Work instructions » Arrange the rows from the beginning through the line containing "coord(1024,70)" as a two-column CSV with the headers request and answer. Give one CSV line per row, with each value in a single quoted field and every line break replaced by a space.

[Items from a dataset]
☆ ☆ ☆ ☆ ☆ ☆ ☆

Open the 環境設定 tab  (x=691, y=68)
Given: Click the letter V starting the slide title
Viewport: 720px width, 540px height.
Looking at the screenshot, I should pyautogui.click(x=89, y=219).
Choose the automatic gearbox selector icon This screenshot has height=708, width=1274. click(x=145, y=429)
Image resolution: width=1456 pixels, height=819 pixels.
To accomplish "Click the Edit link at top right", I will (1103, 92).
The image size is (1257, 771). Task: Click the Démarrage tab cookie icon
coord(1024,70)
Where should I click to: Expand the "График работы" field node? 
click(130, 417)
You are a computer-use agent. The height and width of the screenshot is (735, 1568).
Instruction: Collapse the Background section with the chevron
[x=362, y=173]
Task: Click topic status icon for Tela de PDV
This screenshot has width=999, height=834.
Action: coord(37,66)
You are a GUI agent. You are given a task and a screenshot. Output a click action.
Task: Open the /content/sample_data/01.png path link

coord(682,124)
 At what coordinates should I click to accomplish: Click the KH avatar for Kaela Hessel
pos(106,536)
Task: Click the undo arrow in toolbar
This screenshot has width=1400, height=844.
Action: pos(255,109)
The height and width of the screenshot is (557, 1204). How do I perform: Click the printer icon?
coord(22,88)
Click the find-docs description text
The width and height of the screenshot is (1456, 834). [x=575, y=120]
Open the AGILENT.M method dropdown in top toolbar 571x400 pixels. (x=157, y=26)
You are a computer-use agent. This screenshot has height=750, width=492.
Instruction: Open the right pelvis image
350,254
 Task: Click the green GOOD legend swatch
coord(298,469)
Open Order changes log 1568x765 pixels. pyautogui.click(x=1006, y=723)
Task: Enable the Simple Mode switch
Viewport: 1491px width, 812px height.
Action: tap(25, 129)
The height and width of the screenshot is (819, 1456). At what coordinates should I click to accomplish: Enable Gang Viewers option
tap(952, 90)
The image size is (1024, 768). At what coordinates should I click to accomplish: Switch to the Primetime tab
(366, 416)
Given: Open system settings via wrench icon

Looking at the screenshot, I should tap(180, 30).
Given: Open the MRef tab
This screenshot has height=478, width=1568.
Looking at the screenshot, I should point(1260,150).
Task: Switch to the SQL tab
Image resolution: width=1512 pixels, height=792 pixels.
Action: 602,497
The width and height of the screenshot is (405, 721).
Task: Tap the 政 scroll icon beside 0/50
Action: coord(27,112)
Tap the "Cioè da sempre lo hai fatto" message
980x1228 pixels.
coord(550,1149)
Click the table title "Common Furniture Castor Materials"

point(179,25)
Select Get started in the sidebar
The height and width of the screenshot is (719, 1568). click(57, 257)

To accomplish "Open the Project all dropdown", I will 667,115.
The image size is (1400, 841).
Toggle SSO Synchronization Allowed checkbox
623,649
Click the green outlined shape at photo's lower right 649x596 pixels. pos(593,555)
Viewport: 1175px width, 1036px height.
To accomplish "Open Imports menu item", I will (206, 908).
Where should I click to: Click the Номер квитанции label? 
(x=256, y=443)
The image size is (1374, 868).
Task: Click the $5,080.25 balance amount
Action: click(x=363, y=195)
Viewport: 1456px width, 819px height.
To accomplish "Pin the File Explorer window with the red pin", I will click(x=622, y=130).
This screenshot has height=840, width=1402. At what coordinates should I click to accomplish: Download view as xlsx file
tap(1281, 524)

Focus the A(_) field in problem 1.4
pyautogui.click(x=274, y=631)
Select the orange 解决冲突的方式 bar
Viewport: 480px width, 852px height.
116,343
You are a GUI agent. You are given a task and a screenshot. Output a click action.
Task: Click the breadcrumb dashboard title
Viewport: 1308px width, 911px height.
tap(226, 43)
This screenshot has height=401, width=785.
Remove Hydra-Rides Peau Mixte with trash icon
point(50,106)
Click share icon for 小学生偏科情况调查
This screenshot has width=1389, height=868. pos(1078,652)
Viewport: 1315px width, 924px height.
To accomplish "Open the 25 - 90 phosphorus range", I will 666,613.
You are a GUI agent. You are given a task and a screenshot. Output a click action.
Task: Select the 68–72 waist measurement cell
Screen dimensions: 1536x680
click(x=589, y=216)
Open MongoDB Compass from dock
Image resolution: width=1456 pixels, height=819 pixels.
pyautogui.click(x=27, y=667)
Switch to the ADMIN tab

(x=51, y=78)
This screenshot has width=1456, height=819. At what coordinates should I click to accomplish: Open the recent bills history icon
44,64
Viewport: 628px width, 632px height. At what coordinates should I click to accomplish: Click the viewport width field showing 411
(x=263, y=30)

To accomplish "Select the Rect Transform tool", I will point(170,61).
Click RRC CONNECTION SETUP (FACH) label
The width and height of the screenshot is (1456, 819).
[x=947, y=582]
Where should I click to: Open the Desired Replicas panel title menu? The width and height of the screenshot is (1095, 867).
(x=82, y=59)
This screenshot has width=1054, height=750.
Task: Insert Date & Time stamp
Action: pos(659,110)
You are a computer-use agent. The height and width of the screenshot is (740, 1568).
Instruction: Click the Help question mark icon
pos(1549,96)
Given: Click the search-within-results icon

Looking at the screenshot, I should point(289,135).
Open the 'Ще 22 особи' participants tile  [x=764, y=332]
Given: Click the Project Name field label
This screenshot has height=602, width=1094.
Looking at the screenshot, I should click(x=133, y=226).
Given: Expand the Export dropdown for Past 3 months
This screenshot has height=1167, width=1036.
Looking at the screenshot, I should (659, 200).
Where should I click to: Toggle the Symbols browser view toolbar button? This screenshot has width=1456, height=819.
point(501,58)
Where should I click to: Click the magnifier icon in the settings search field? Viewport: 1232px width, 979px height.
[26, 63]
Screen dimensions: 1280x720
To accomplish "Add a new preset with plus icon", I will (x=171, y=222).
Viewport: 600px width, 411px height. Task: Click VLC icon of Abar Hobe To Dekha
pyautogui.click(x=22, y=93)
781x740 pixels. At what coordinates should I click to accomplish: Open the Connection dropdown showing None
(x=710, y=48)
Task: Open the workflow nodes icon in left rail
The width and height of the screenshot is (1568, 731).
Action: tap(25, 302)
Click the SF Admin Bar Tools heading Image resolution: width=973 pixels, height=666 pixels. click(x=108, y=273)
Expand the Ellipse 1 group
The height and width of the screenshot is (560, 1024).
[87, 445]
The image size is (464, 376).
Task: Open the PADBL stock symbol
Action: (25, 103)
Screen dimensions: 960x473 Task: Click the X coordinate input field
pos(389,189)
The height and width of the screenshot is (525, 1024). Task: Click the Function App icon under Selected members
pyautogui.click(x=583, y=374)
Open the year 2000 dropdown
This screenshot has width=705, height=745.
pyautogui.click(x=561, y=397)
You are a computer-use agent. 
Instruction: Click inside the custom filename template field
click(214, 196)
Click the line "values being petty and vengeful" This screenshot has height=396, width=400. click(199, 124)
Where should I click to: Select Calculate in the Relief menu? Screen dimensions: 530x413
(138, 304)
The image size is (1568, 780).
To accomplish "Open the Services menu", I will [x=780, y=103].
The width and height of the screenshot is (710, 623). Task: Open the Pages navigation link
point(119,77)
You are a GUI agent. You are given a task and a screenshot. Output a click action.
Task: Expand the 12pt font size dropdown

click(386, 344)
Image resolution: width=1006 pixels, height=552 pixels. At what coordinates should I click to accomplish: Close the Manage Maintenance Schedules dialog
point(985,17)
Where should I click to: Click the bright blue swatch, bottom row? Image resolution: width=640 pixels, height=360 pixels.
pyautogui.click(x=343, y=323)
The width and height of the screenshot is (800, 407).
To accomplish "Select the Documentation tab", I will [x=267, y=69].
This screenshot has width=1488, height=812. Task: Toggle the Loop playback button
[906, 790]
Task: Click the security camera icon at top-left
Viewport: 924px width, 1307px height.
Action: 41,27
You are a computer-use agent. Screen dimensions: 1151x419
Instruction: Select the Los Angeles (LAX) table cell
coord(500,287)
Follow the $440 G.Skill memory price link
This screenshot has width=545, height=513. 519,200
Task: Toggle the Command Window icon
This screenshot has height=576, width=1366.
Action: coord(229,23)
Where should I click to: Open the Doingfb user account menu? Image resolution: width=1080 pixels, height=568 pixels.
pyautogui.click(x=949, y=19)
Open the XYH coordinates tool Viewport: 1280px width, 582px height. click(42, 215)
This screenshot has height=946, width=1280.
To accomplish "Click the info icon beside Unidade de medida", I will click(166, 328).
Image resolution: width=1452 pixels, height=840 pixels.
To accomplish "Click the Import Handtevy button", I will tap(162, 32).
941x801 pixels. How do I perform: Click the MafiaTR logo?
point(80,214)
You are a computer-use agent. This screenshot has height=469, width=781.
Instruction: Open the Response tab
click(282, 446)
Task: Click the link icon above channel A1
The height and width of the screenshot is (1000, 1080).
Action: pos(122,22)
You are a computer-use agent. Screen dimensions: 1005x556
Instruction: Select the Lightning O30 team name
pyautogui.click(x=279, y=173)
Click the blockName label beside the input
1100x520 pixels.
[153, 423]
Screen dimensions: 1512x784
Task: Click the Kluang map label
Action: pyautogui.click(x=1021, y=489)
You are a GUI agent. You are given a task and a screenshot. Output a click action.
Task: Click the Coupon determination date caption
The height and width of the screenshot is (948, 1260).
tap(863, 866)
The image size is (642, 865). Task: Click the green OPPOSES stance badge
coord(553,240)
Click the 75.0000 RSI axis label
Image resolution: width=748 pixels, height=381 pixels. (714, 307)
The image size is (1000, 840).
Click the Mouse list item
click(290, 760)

☆ ☆ ☆ ☆ ☆ ☆ ☆

Exercise response »
request,answer
"Open the 環境設定 tab","(x=691, y=68)"
"Given: Click the letter V starting the slide title Viewport: 720px width, 540px height.","Looking at the screenshot, I should pyautogui.click(x=89, y=219)."
"Choose the automatic gearbox selector icon This screenshot has height=708, width=1274.","click(x=145, y=429)"
"Image resolution: width=1456 pixels, height=819 pixels. To accomplish ""Click the Edit link at top right"",","I will (1103, 92)."
"The image size is (1257, 771). Task: Click the Démarrage tab cookie icon","coord(1024,70)"